La start-up néerlandaise Thorizon va implanter un réacteur à sels fondus dans la région lyonnaise. L'annonce a été officialisée dans la liste des projets annoncés en début de semaine au sommet Choose France. «Nous cherchons un partenaire industriel dont le site répond au cahier des charges de la réglementation industrielle. Cela nous fera gagner du temps sur les autorisations», résume Kiki Lauwers, directrice générale de ce spin-off du NRG, l'institut de recherche nucléaire des Pays-Bas, l'équivalent du CEA.

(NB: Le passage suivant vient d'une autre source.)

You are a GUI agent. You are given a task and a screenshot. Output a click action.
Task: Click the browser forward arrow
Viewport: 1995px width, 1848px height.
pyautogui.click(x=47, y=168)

Thorizon veut installer un prototype non nucléaire, qui nécessite un investissement d'une vingtaine de millions d'euros. Le montant n'est pas encore défini. La mise en service est prévue d'ici à 2027 afin de qualifier le concept, avant le déploiement d'un premier réacteur nucléaire en série de 250 MW thermique programmé pour 2032. Celui-ci sera bâti dans l'enceinte d'une centrale nucléaire, le site reste à déterminer.
Combustible recyclé
C'est la densité en écoles d'ingénieurs, ainsi que la présence d'industriels de la chimie et de la Santé, qui ont convaincu Thorizon de s'implanter à Lyon (Rhône), à proximité de la Vallée de la chimie. La jeune pousse loue des bureaux depuis janvier et a nommé une directrice des opérations, Laure Claquin, ex-Orano. Celle-ci pilote une équipe d'une vingtaine d'ingénieurs et techniciens. L'entreprise emploie une vingtaine de personnes à Amsterdam également.

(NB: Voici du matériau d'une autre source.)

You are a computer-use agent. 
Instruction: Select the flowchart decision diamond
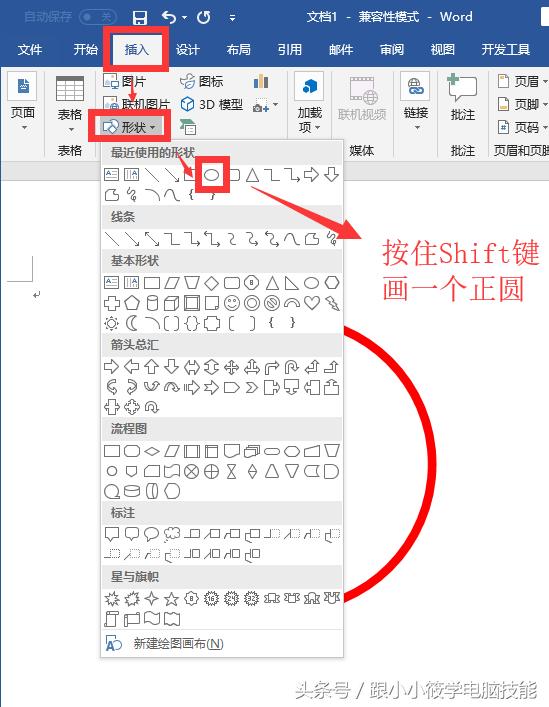pyautogui.click(x=152, y=451)
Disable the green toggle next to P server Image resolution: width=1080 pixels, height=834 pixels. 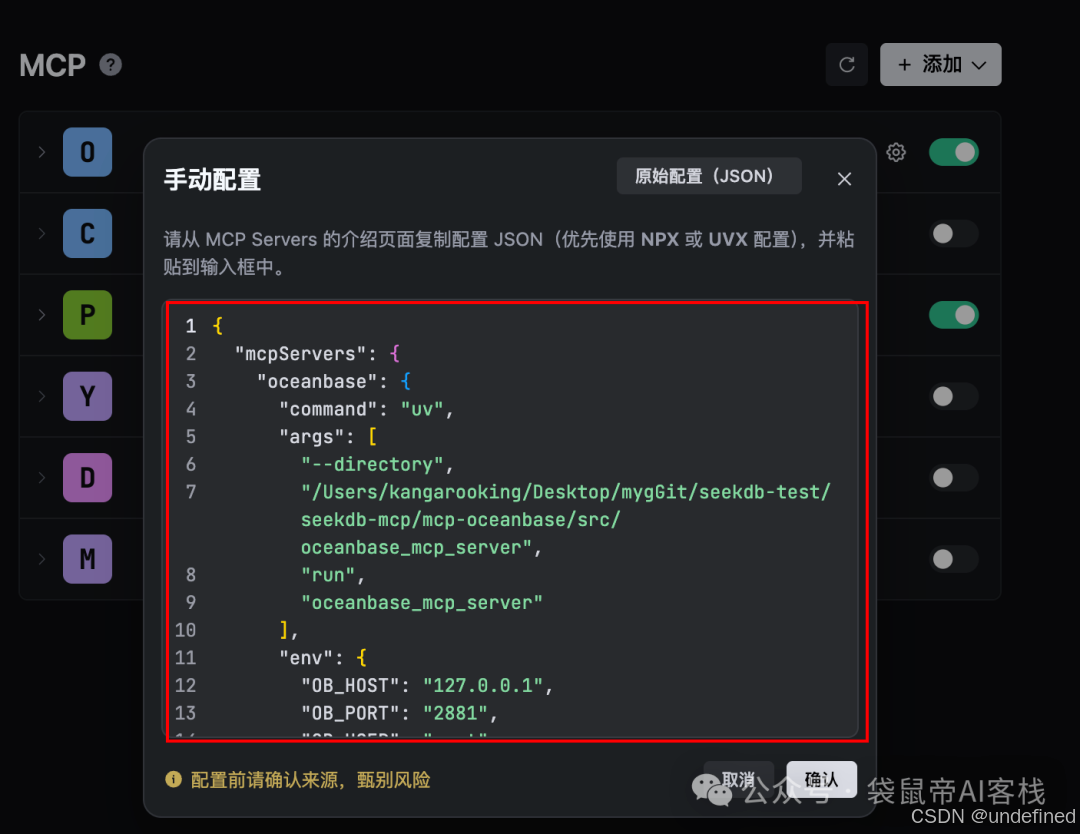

Thorizon développe une technologie de petit réacteur nucléaire à sels fondus, qui se range dans la catégorie des SMR (Small Modular Reactor). «Cette technologie, qui mélange du combustible recyclé (actinides) et différents sels n'a été testée que deux ans au cours des années70 aux Etats-Unis, avant d'être oubliée», explique Laure Claquin.
Elle a été retenue par France 2030 parmi les 11 entreprises d'avenir de la filière nucléaire comme NewCleo, Hexana et Stellaria. Son premier prototype à l'échelle verra donc le jour en France «le plus rapidement possible», dit Laure Claquin.
Pour financer son développement, Thorizon a levé 12,5 millions d'euros auprès d'investisseurs publics et privés néerlandais en 2022. A travers le programme France 2030, Bpifrance lui a octroyé une subvention de 10 millions d'euros. Et une nouvelle levée de fonds débute pour aider l'entreprise à valider son modèle et à construire ses premiers réacteurs.